Overall energy intake seems to be less important than achieving the correct nutritional balance, the findings showed.
“Foods are complex mixtures of nutrients and these do not act independently but interact with one another. The appetite systems for different nutrients compete in their influence on feeding,” said David Raubenheimer, professor from University of Sydney in Australia.
Nutritional values of foods are typically given in kilojoules or kilocalories, standard units of energy. The study suggests that this is too simplistic as different macronutrients – carbohydrates, fats and proteins – interact to regulate appetite and energy intake.
When foods are nutritionally balanced, there is no competition between these appetite systems, and when one nutrient requirement is satisfied, so too are the others.
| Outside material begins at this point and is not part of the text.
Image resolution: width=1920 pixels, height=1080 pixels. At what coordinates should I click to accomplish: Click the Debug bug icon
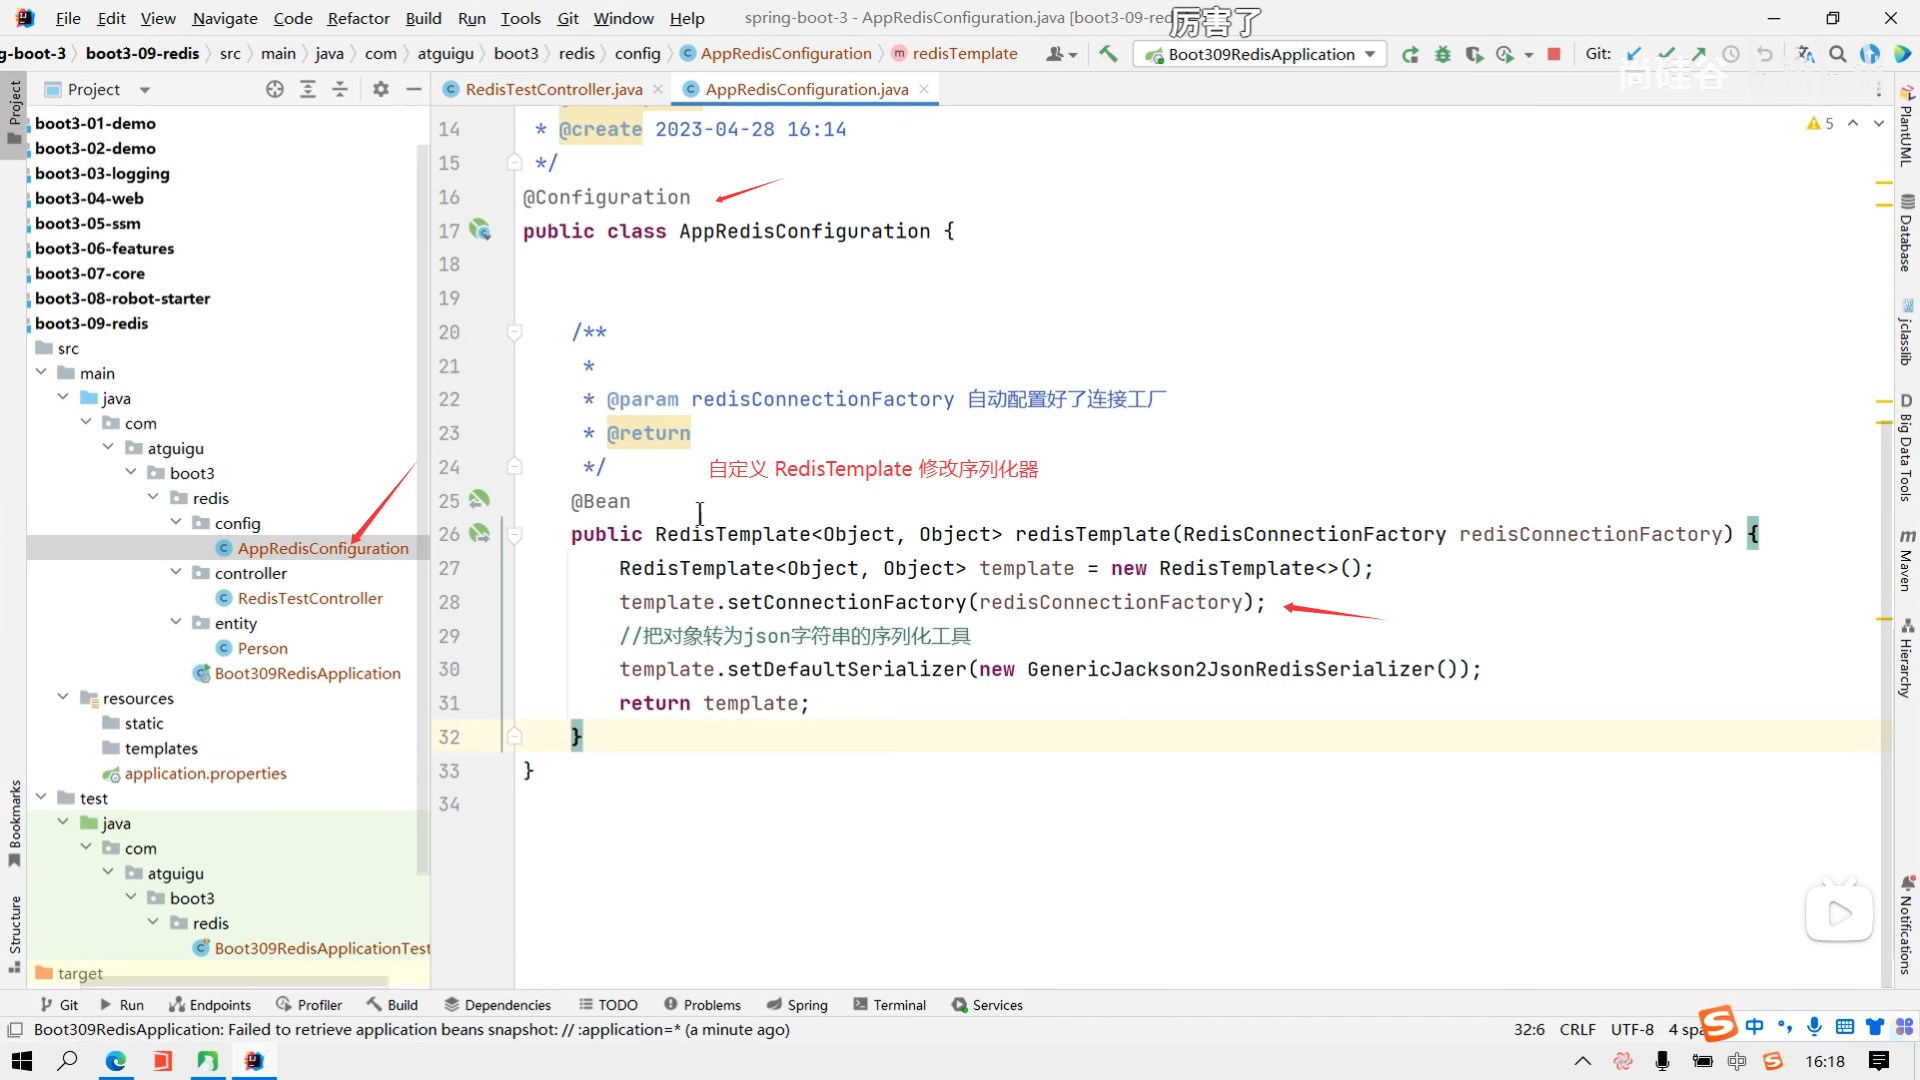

Many foods, however, are unbalanced and have a higher or lower proportion of protein to carbohydrate than one requires.
Therefore, to obtain the right amount of protein one may have to over- or undereat fats and carbohydrates.
The researchers studied baboons that live on the edge of human settlements. Despite eating different combinations of foods each day, they achieved a consistent balance where 20 percent of their energy needs came from protein.
However, their overall energy intake varied significantly, over a five-fold range.
“This suggests that the baboon values getting the right balance of nutrients over energy intake per se,” Raubenheimer added.